» Work request: Please return all lines from the records below that include the string "list".

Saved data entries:
################

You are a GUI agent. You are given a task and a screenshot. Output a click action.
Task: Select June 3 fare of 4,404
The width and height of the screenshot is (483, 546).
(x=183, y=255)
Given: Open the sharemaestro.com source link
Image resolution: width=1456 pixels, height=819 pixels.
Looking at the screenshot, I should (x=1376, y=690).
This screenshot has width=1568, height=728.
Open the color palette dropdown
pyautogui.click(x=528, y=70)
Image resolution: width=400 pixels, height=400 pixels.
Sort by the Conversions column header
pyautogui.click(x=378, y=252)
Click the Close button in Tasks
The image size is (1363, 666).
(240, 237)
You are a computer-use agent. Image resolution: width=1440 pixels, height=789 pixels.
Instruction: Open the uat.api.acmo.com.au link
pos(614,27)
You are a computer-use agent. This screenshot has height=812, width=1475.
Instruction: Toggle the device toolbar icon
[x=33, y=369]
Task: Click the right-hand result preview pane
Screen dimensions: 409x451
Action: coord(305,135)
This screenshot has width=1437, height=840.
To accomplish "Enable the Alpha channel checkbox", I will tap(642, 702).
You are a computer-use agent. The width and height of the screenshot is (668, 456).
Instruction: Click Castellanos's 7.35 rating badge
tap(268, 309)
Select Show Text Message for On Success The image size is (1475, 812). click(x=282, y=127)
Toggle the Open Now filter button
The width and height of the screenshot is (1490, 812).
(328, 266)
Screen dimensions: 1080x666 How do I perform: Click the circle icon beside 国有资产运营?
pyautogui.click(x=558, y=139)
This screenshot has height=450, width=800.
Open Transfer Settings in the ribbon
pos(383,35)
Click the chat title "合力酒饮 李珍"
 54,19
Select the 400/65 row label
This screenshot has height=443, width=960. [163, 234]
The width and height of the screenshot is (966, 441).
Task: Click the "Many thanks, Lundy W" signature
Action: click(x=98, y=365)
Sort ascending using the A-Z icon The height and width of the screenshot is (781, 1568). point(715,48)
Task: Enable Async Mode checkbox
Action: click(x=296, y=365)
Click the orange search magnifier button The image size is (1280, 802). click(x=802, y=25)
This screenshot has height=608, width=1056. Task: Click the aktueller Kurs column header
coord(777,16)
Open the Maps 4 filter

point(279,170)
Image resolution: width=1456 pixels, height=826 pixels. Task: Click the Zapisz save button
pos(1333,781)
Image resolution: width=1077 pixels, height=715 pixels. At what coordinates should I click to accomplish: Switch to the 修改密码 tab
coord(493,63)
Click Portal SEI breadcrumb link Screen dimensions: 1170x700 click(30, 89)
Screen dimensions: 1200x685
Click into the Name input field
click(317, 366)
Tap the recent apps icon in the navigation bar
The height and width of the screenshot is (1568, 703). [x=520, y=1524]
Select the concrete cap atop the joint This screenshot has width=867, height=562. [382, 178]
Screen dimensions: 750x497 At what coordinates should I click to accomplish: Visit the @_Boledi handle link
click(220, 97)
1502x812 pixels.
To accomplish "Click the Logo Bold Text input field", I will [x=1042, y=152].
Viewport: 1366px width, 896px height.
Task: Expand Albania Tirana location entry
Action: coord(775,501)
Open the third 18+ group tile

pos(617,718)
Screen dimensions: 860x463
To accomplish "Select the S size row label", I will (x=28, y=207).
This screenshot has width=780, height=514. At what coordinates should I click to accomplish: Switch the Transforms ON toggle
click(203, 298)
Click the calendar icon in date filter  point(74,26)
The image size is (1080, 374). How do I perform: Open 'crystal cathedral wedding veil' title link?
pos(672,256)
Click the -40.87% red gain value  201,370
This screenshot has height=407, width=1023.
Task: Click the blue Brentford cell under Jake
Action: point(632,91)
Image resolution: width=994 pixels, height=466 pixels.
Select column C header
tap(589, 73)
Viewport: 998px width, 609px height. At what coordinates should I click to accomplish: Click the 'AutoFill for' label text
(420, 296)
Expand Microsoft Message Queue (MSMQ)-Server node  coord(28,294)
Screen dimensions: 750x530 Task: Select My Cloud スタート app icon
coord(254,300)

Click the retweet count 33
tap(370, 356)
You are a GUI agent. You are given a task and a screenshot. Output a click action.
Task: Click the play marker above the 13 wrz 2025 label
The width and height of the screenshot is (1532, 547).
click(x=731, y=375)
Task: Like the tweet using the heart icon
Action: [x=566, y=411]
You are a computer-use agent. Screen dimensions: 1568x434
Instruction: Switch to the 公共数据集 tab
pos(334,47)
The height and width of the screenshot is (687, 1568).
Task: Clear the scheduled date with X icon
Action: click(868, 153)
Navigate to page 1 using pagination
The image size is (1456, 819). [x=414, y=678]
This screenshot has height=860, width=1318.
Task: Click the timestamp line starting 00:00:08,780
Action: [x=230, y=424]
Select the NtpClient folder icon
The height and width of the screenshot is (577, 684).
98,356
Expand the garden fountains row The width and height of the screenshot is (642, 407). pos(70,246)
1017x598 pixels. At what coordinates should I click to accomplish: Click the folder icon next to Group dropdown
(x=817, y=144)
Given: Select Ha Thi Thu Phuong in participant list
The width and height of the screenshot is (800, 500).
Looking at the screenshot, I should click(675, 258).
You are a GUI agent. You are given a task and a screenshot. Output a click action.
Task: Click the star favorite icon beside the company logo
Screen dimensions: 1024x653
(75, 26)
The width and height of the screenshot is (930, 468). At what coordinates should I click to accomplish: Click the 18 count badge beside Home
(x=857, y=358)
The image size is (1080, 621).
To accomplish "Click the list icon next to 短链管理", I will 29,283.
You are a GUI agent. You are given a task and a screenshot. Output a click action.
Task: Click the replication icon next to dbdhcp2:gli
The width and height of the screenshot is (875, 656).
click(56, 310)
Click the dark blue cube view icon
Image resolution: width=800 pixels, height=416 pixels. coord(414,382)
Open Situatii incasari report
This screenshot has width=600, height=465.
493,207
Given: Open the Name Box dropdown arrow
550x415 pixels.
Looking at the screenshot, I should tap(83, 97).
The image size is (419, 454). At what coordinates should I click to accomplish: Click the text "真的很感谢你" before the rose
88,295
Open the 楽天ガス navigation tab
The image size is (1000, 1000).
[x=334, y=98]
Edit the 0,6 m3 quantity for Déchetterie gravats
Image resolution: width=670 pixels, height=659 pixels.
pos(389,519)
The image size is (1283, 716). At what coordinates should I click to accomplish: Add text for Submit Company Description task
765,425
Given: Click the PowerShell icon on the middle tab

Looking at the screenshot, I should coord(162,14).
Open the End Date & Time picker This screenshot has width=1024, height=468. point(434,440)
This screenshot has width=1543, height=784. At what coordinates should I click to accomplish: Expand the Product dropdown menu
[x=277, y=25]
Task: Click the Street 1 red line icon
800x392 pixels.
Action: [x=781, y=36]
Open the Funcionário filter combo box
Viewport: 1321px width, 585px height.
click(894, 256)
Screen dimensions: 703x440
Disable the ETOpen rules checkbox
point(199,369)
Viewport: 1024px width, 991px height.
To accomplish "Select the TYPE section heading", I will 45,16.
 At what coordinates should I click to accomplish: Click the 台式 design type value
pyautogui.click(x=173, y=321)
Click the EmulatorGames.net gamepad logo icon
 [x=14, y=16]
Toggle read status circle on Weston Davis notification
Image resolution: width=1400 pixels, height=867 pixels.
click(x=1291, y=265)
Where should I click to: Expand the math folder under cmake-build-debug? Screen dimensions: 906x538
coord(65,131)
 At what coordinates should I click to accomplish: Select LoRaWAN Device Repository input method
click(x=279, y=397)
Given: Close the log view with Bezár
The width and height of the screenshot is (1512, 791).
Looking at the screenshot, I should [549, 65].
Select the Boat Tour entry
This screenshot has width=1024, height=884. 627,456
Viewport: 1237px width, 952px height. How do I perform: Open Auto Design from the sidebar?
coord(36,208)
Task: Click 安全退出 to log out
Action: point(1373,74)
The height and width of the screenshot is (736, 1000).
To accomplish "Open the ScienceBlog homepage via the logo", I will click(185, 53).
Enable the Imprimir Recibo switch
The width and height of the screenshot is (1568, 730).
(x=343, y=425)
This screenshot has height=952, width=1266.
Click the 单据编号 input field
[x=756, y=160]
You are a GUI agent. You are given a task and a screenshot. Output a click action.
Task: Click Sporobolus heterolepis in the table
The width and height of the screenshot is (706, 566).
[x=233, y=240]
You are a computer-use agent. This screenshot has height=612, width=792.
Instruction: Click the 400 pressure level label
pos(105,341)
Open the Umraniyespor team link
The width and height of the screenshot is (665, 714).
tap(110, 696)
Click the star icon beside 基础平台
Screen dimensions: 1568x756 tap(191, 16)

################

» Problem solution:
Given: Select Ha Thi Thu Phuong in participant list
To accomplish "Click the list icon next to 短链管理", I will 29,283.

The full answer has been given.